Since France has been established world-wide as one of the main nations of love and the inventor of the most popular French kiss, French movie directors seem to feel the need to shoot pictures that explore the secret passions of the heart. For the best and the worst, no doubt, French people reign over a cinematic field where the heart commands the lines of the script and the choices of the audience: the selection of the French movies in the 35th edition of Montreal World Films Festival was no exception. But when it comes to love, do not expect anything but an off-the-wall humorous approach. For instance, in Let My People Go!, Mikael Buch’s witty, hilarious first film set between Finland and France, turns passion into a gay screwball comedy. Emmanuel Mouret, Rohmer’s so-called spiritual son, blurs the usual rules of seduction in The Art of Love (L’Art d’aimer). The numerous heroines of 17 Girls (17 Filles) by Delphine and Muriel Coulin bet that getting pregnant will gain them the unconditional love they have never received from their parents. Karine Silla’s A Butterfly Kiss (Un Baiser papillon) tries to define life as a love impulse. One can not even rely on filial love which is a bit tricky — She Doesn’t Cry, She Sings (Elle ne pleure pas, elle chante) by Philippe de Pierpont deals with the incestuous relationship of a brain-dead father and his daughter. And so on and so on. Love? Obviously, it is rather more complex than a naïve feeling.                  

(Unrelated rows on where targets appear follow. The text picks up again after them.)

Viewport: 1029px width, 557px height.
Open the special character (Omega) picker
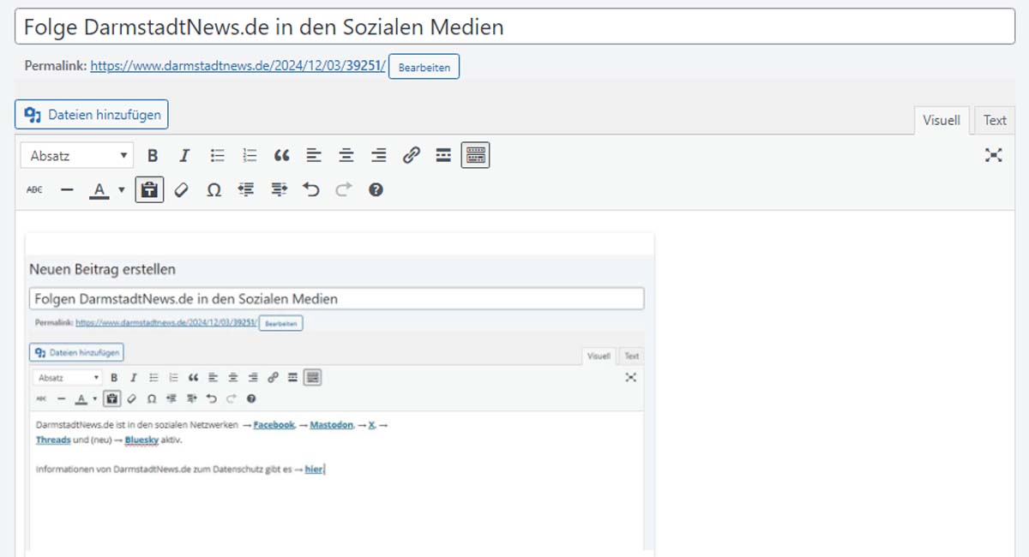(x=214, y=190)
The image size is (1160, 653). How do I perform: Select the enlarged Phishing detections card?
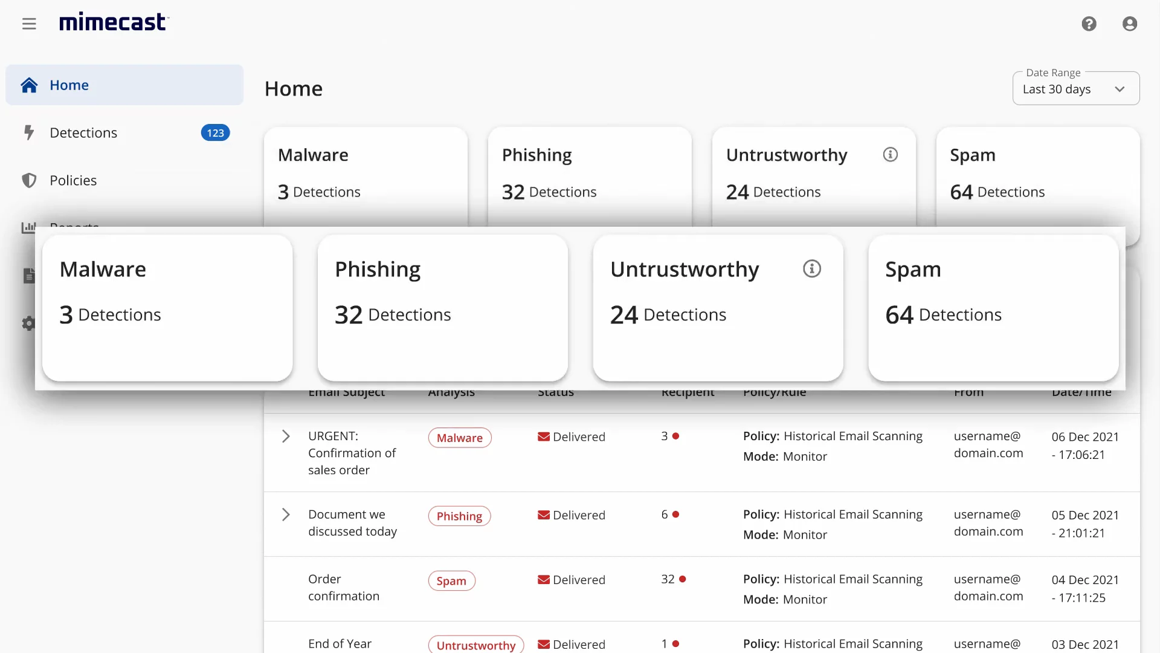tap(442, 308)
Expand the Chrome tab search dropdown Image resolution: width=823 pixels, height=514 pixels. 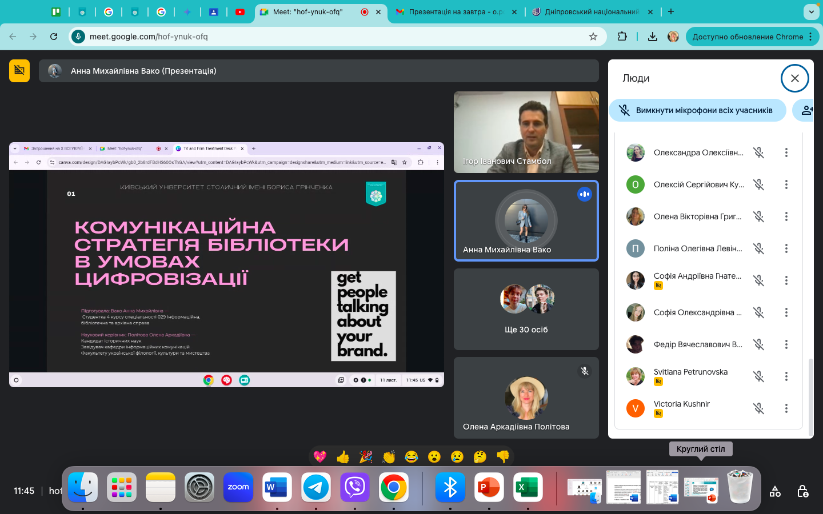[x=811, y=11]
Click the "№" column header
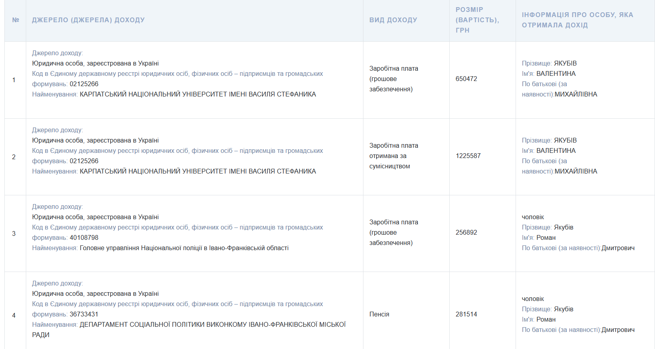 pos(15,20)
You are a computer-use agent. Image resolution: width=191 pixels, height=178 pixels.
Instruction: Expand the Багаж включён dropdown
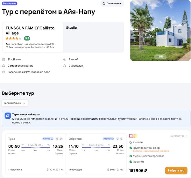[15, 103]
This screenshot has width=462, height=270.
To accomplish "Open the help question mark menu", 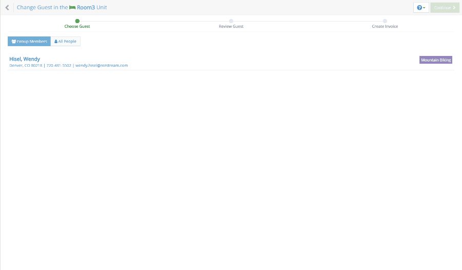I will [x=421, y=8].
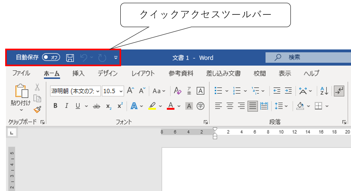Apply Bold formatting

[55, 106]
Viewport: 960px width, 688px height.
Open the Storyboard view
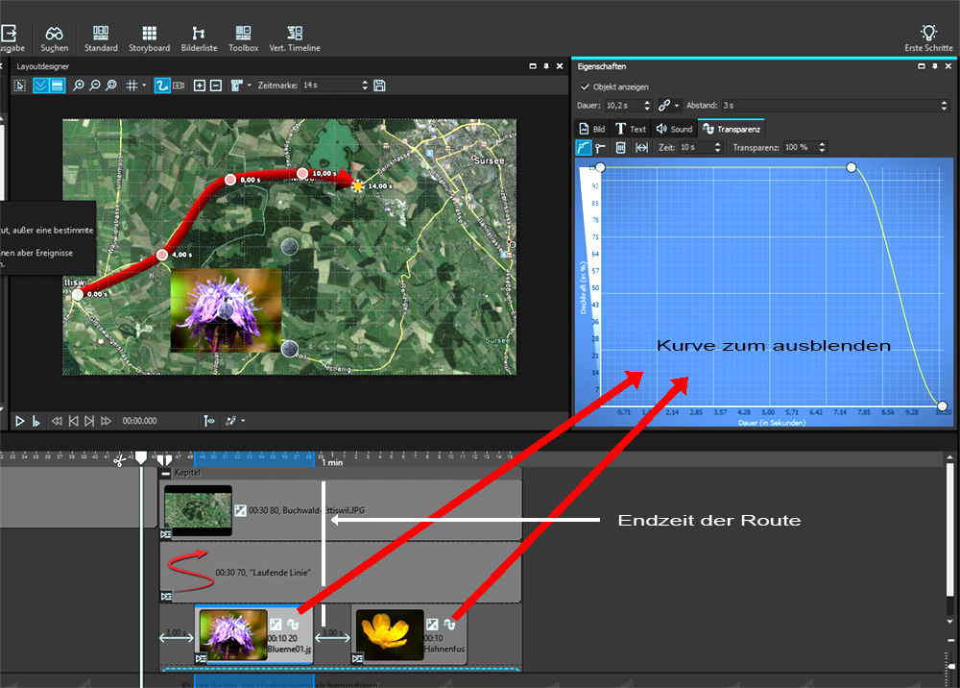tap(149, 38)
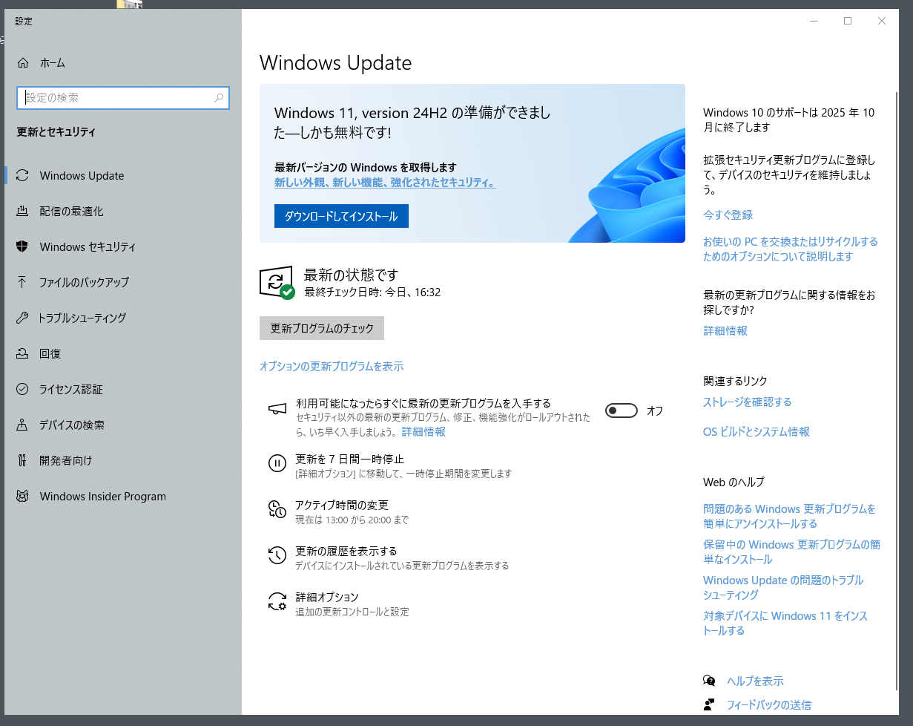The height and width of the screenshot is (726, 913).
Task: Click the active hours (アクティブ時間の変更) clock icon
Action: coord(277,510)
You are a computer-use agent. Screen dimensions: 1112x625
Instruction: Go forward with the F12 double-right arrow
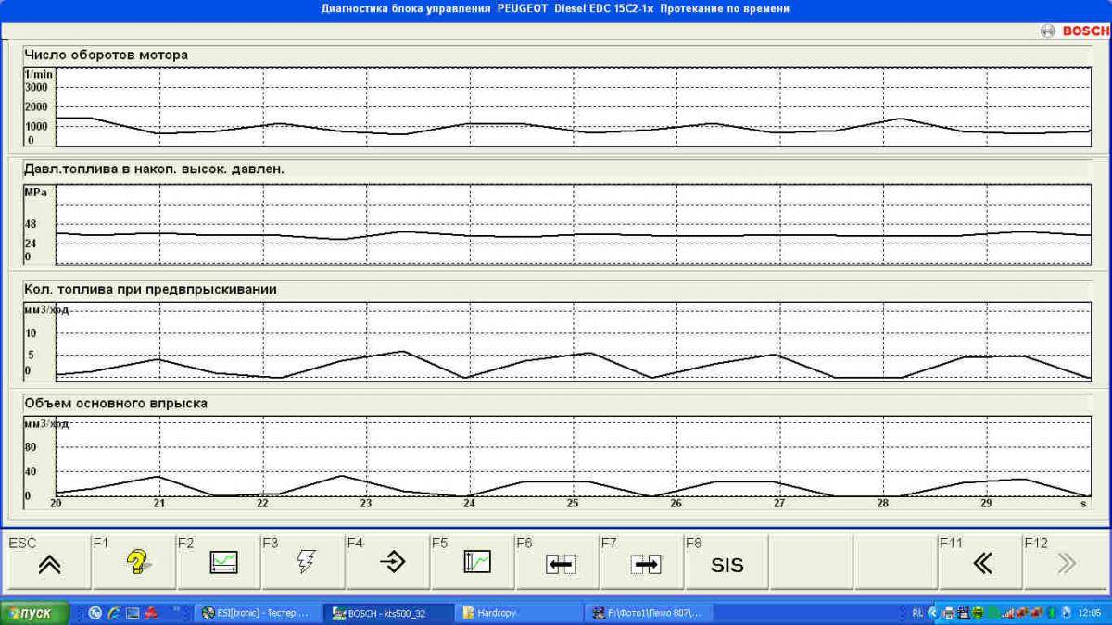tap(1066, 563)
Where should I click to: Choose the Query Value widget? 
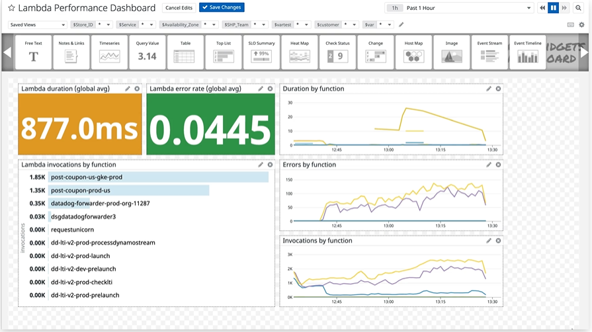tap(147, 52)
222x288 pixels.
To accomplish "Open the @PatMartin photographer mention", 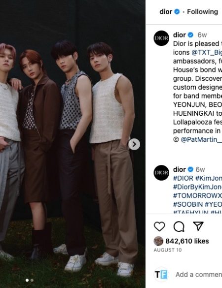I will click(201, 140).

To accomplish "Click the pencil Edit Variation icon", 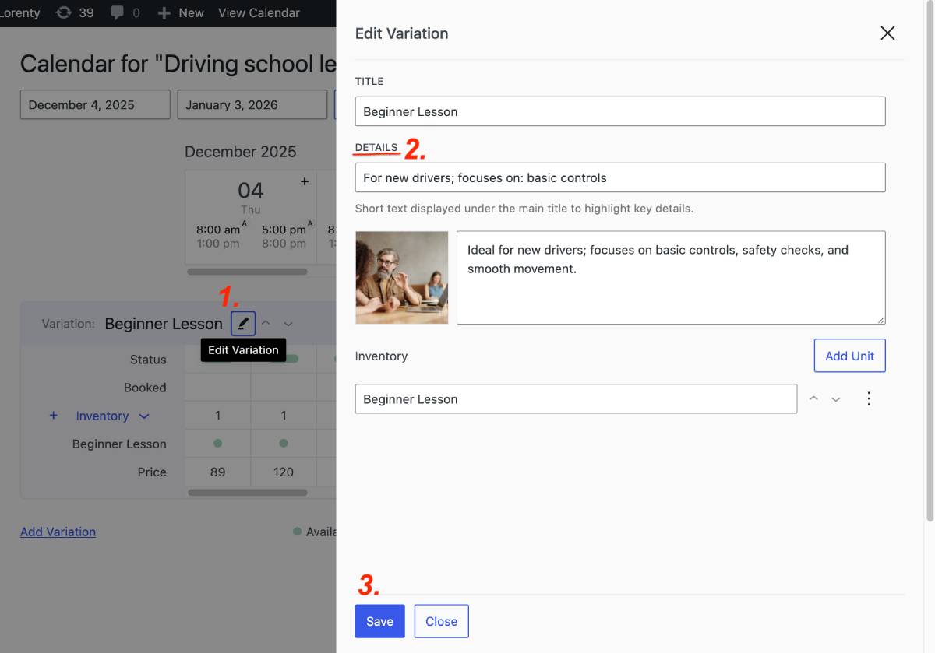I will click(x=243, y=323).
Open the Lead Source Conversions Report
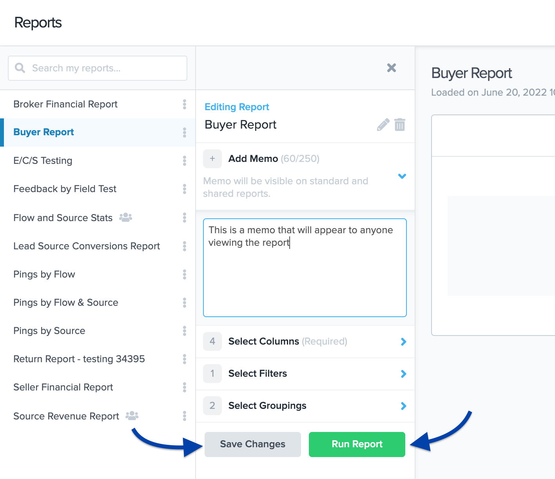This screenshot has width=555, height=479. click(87, 246)

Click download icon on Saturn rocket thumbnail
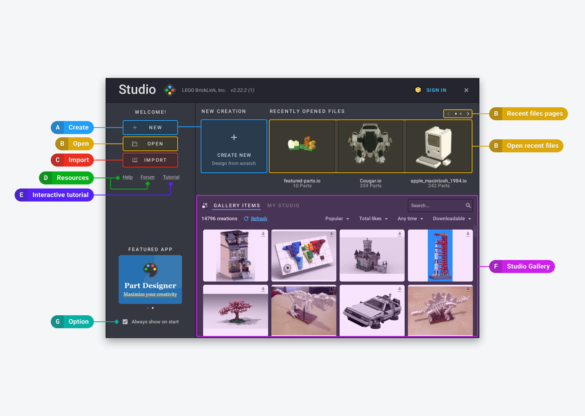tap(468, 234)
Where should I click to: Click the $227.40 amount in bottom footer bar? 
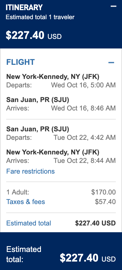pyautogui.click(x=79, y=258)
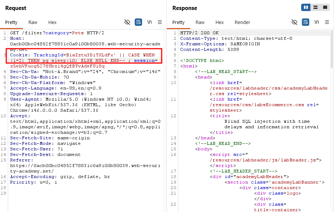Switch Response view to Hex tab
Image resolution: width=334 pixels, height=212 pixels.
pos(220,22)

But why is it is such a national topic? A few years ago, UniFrance, the main national promotion agency for French movies, asked foreign journalists about their own vision of French cinema. Mostly, they answered back it was “ménage à trois” or “boy meets girl”, or such clichés that the directors have been fighting over years. The same survey during 35th Montreal World Films Festival could come to the same conclusion. One should insinuate that French cinema is not renewed in any way. One could also blame la Nouvelle Vague: after all, Godard thought that “all you need to make a movie is a girl and a gun” and, thanks to Pierrot le fou, and Le Mépris, it reached its height. In fact, this obsession with love could be a way to get rid of the ghost of the New Wave’s movie directors and their influence over 60 years. “L’amour, toujours l’amour”, says one of the Women in George Cukor classic to lighten up the atmosphere, when the girls chorus could not believe in true love anymore. Nowadays, in France, no one could pronounce that line without attracting cynical attention: the big screen has become the best delusional mirror for an audience whose taste for grand gestures and unconditional love results in mixed feelings, but certainly not a death. After all, there is pleasure in pain and it is definitely French cinema’s new motto.